■ Records for processing:
━━━━━━━━━━━━━━━━━━━━━━━━━━━━━━
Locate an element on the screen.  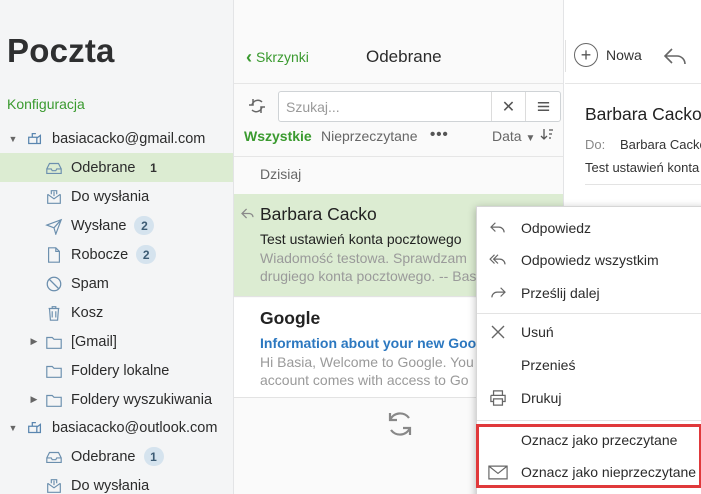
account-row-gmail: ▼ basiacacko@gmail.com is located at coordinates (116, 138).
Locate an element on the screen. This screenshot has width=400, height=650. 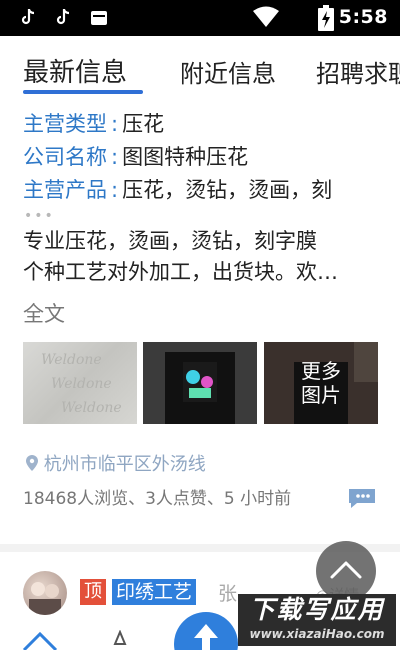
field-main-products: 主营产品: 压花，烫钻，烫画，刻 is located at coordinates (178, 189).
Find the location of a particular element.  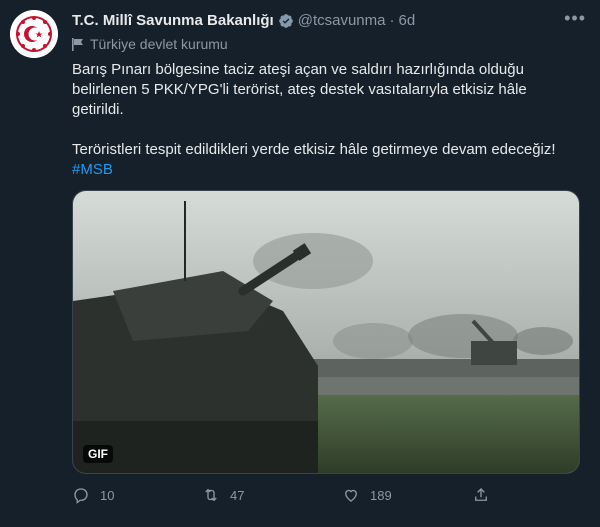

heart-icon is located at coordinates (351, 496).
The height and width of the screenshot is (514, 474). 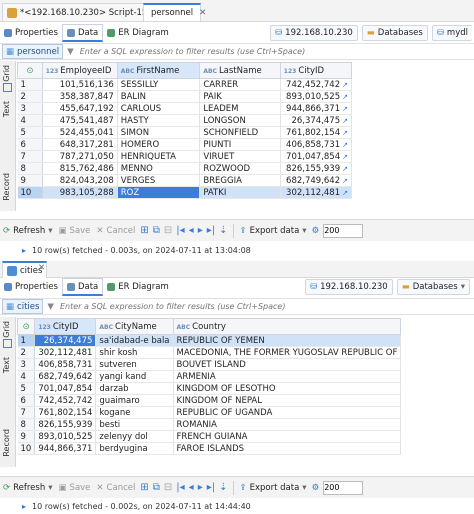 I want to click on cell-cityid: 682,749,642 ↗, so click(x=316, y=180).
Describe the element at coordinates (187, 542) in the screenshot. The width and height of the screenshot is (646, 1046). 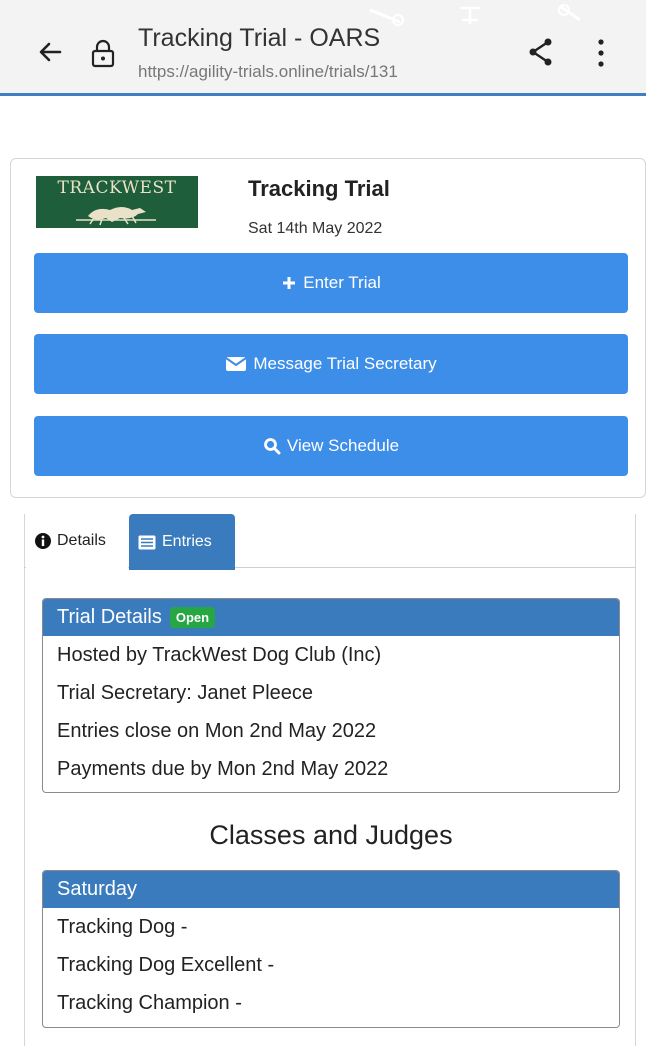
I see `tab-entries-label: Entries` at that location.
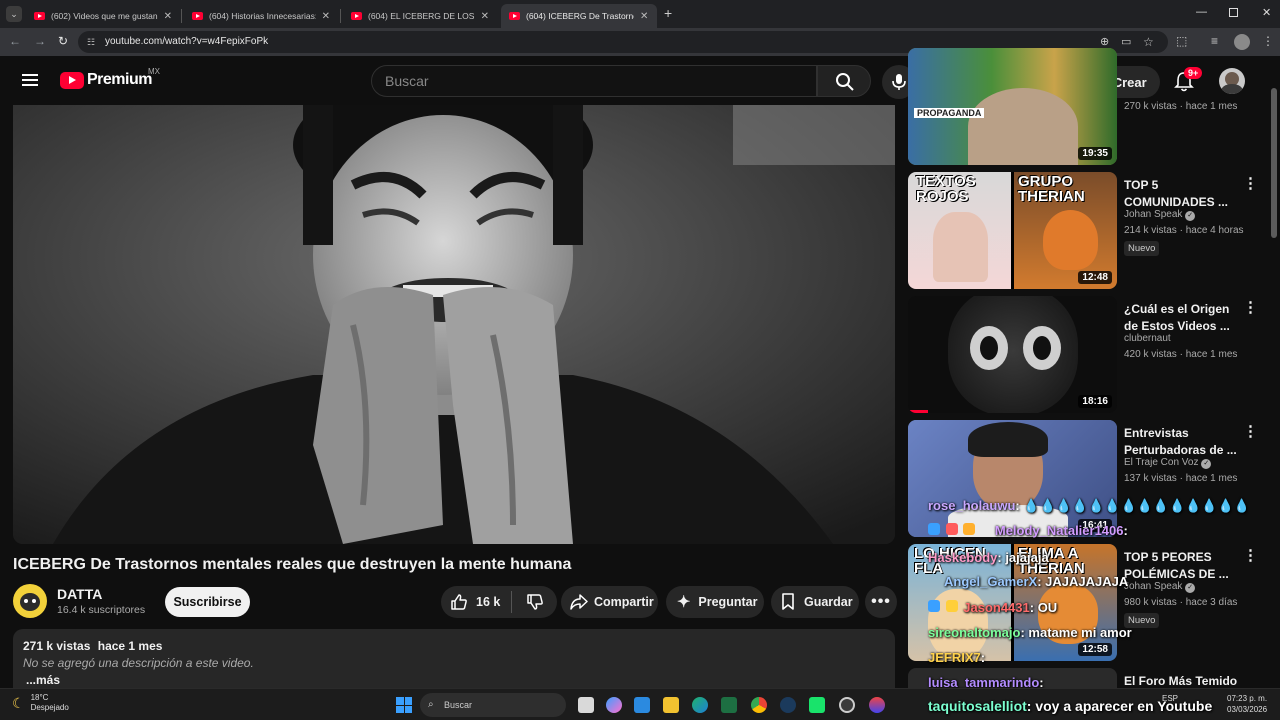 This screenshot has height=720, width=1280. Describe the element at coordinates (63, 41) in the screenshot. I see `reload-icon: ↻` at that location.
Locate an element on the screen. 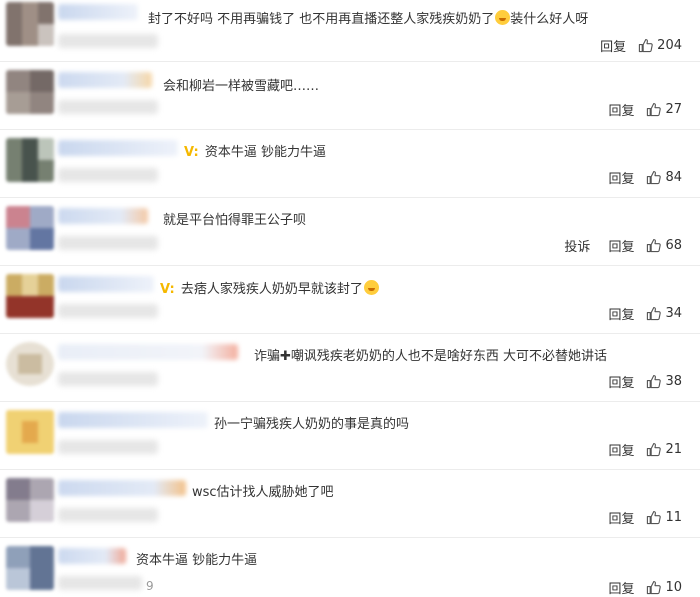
━━━━━━━━━━━━━━━━━━━━━━━━━━━━━━
■ What is needed: Rewrite the part of the entries that opens with the line containing "Locate an element on the screen. This" and closes with the line containing "heart-icon is located", replacing "particular" with "specific" and keeping everything else unchanged. Leave the pictures out of your answer.

■ Result for this task:
Locate an element on the screen. This screenshot has width=400, height=650. 
field-main-products: 主营产品: 压花，烫钻，烫画，刻 is located at coordinates (178, 189).
Find the location of a specific element.  

heart-icon is located at coordinates (351, 496).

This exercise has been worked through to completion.